Public Drop-Ins were held over 3 days with a series of high street stalls outside Sainsburys, Iceland and the Underground. These were held to gather feedback on what amenities the local community would like to see brought forward as part of the regeneration of Morden Town Centre, and to determine local priorities and aspirations for regeneration. The events were designed to gather data on areas of activity in the Town Centre and how the local community navigates through the Town Centre and to other nearby amenities.
A number of different methods were used for gathering the feedback including a survey, maps for people to identify their routes into the town centre and areas they visit, and a board on which members of the public could identify what amenities they would like to see in the new town centre.
The events were attended by over 150 members of the local community. The general consensus from attendees at the events was that there was a need for improvements to the Town Centre and that they generally welcomed the regeneration project. Members of the public believed that the green spaces in the borough and the public transport links were the most successful assets in the area. Many residents stated that they would like to see improvements to the existing retail offer of the Town Centre, with the aspiration that more independent, high quality shops be delivered as part of the regeneration. There was similarly an interest in nighttime uses, including pubs, bars and restaurants. Residents also ranked reducing traffic congestion as their number one issue for the town centre improvement.

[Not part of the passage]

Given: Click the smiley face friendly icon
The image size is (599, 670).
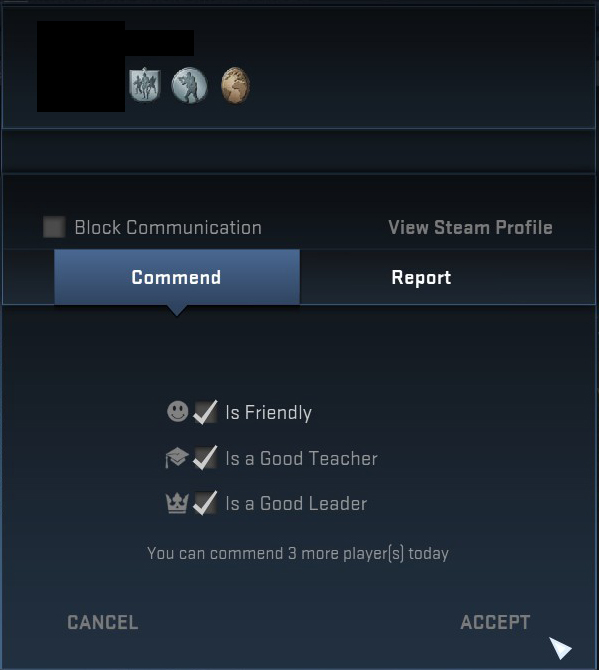Looking at the screenshot, I should 177,411.
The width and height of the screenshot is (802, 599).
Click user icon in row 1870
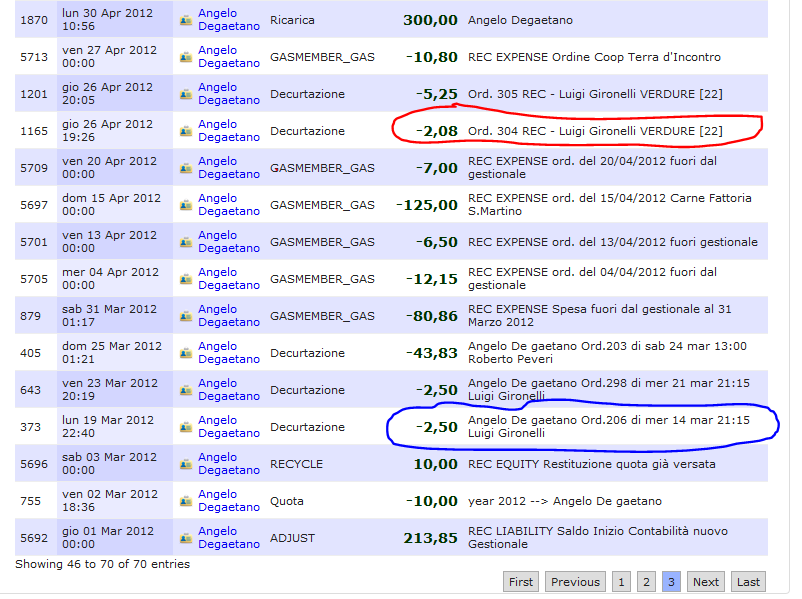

Eben van der Westhuizen, the project lead on the More Morden Regeneration project updated residents on the next steps. There will be public consultation on the draft Merton Local Plan over the next six weeks. The new Local Plan will hopefully then be adopted in early 2020, with phased works targeted to start in 2021. It will take approximately a year to procure a development partner. There are no detailed designs yet and these will only be worked up once a development partner has been appointed.
When asked about funding for the project, Eben said that the council is submitting bids where possible.
Asked for an update on the potential Tramlink extension, Eben said that from 31 October for about six weeks, TfL will run a separate consultation on this. The MoreMorden project has to accommodate any new tram route.
A new project website will be launched in the next few months – hopefully before the end of the year. Until then, for updates, details can be found on the Council’s own website. Electronic newsletters are also sent out, which residents can sign up for.
A resident asked what is happening with Dog Control Orders and also whether LB Merton looking to end the provision of adult education.
On Dog Control Orders, there are still a few minor issues of detail to resolve such as details of wording of the Order and supporting maps to confirm. At that stage it should be ready to sign-off – it is hoped this will be in the next couple of weeks.
Councillor Draper explained that the council will keep adult education going and is making improvements on it. Not all courses are sustainable and run at a loss, which is why the prices for them have to be put up. It is not possible to subsidise classes.
|7.||Date of next meeting
7.15pm, Thursday 28 February 2019, Council Chamber, Civic Centre.